A poorly drafted tenancy agreement doesn't just create admin headaches — it can leave landlords unable to recover unpaid rent, regain possession, or enforce basic obligations. Here are the most common mistakes UK landlords make with tenancy agreements in 2026, many of which have become even more consequential following the Renters' Rights Act 2025.
The Renters' Rights Act 2025 fundamentally changed residential tenancy law in England. Fixed-term ASTs no longer exist. Section 21 is abolished from May 2026. Any template written before 2025 is likely non-compliant. Using an outdated agreement doesn't void the tenancy, but it may contain unenforceable clauses and will almost certainly lack the new required provisions.
Fix: Always use a template that is explicitly updated for 2026 and references the Housing Act 1988 as amended by the Renters' Rights Act 2025.
The deposit must be protected in a government-approved scheme within 30 days of receipt. Failure to do this means the landlord cannot serve a valid Section 8 notice on certain grounds, and the tenant can claim up to three times the deposit value as a penalty. This is one of the most litigated landlord mistakes in UK housing law.

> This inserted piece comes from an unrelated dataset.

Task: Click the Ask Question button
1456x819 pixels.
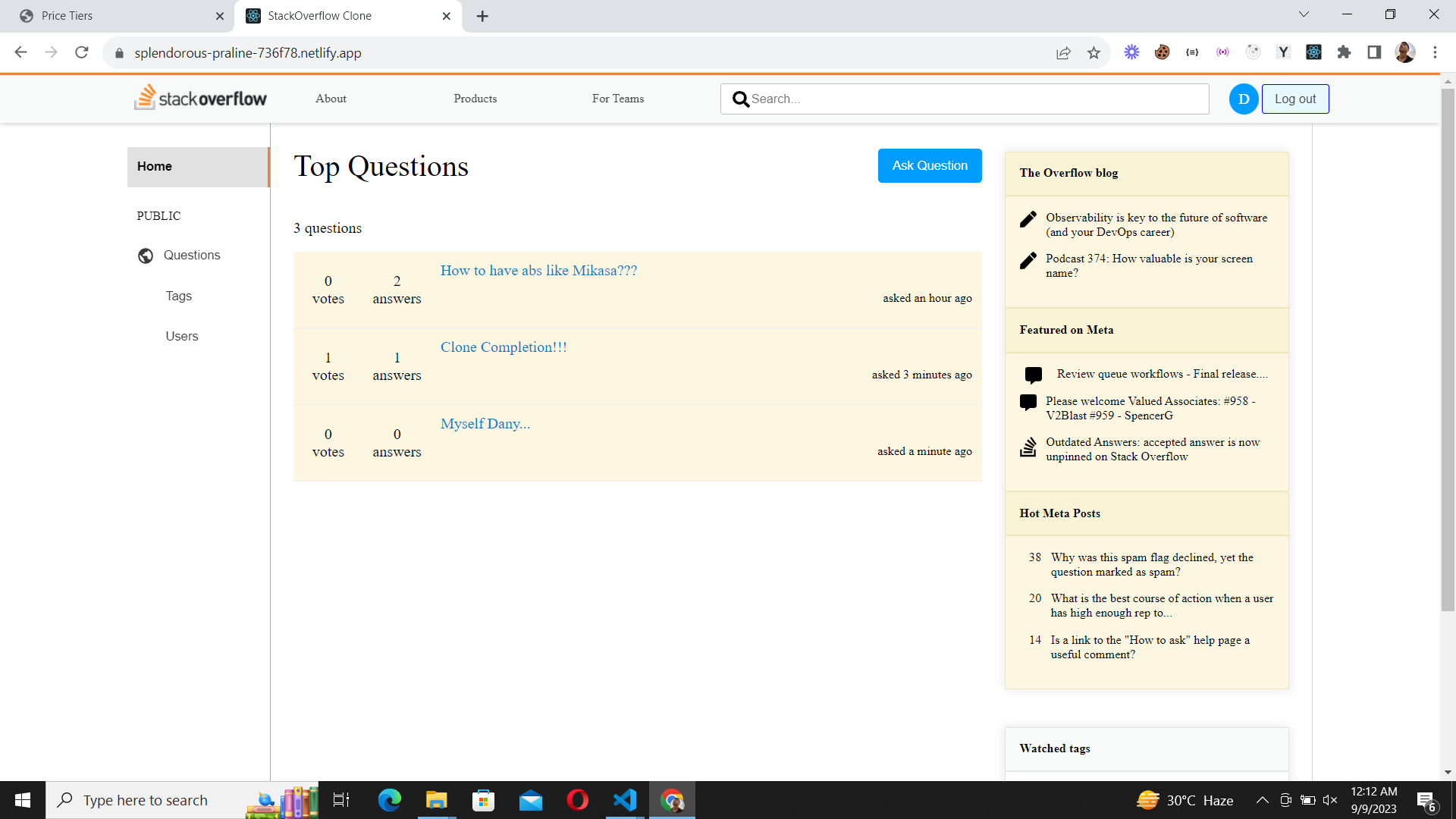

As of 2026, all new residential tenancies in England are periodic — there are no fixed terms. Including a fixed end date in a tenancy agreement is now meaningless and potentially misleading. The tenancy will simply continue on a rolling monthly basis regardless of any end date written in the agreement.

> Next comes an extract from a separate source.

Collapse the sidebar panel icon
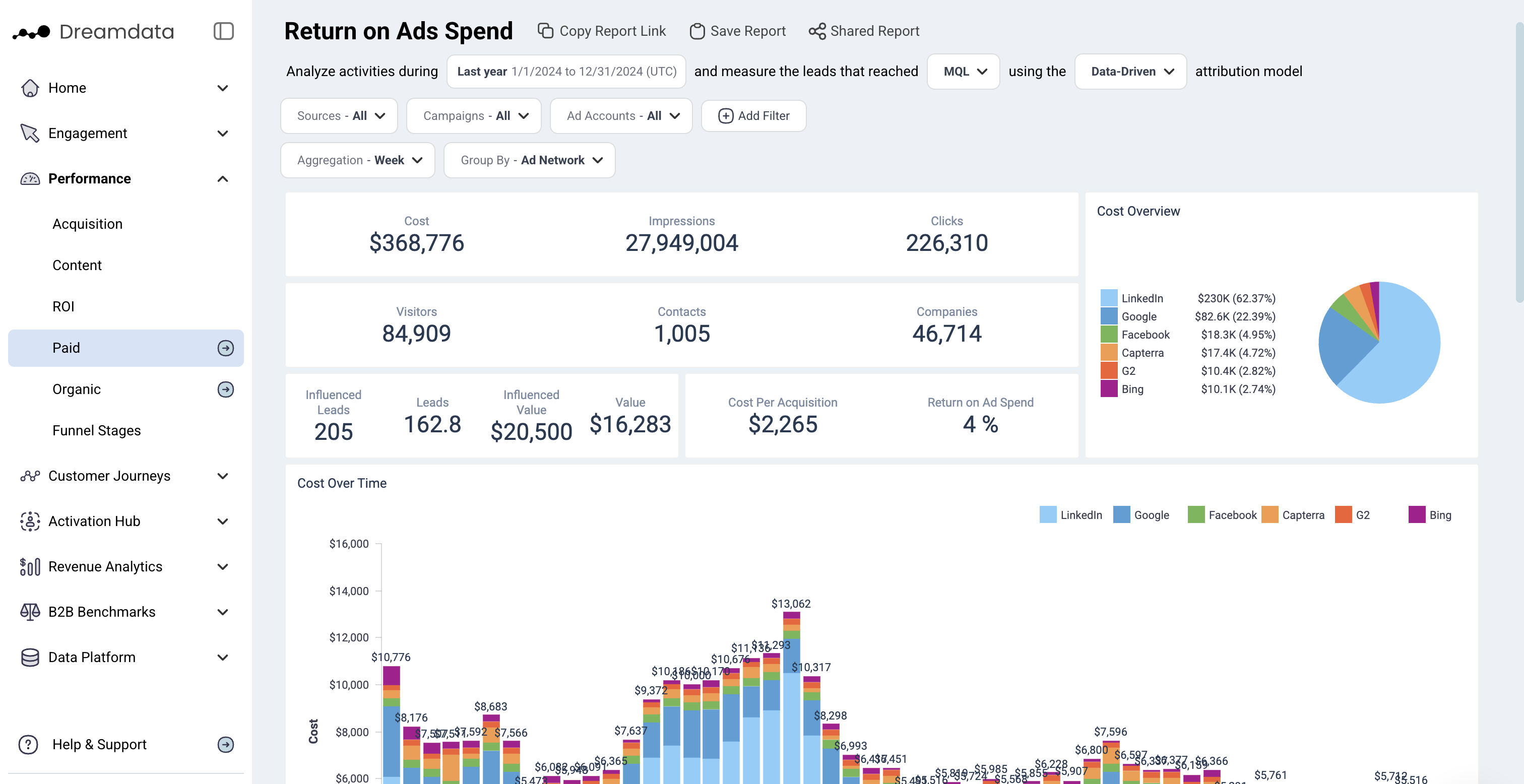This screenshot has width=1524, height=784. pos(223,31)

Many older agreements included rent review clauses allowing annual increases "in line with inflation" or "at the landlord's discretion." These are now superseded by the statutory Section 13 process. Rent can only be increased once every 12 months with 2 months' written notice using Form 4A. Any clause in the agreement that conflicts with this is unenforceable.
Every adult living in the property as their main residence should be named as a tenant on the agreement. If only one partner is named and the relationship breaks down, the unnamed partner has no formal tenancy rights — creating serious complications for both landlord and tenant.
Since the Renters' Rights Act 2025, tenants have the right to request permission to keep a pet. Landlords cannot include a blanket "no pets" clause that they then refuse to engage with. They must consider each request on its merits and respond in writing within 28 days. An unreasonable refusal can be challenged. Landlords can require pet insurance as a condition of consent.
The agreement should reference the landlord's statutory obligations to provide an annual Gas Safety Certificate (where applicable) and an Electrical Installation Condition Report (EICR) every 5 years. Failing to do so doesn't remove the obligation — it just means tenants may not know their rights.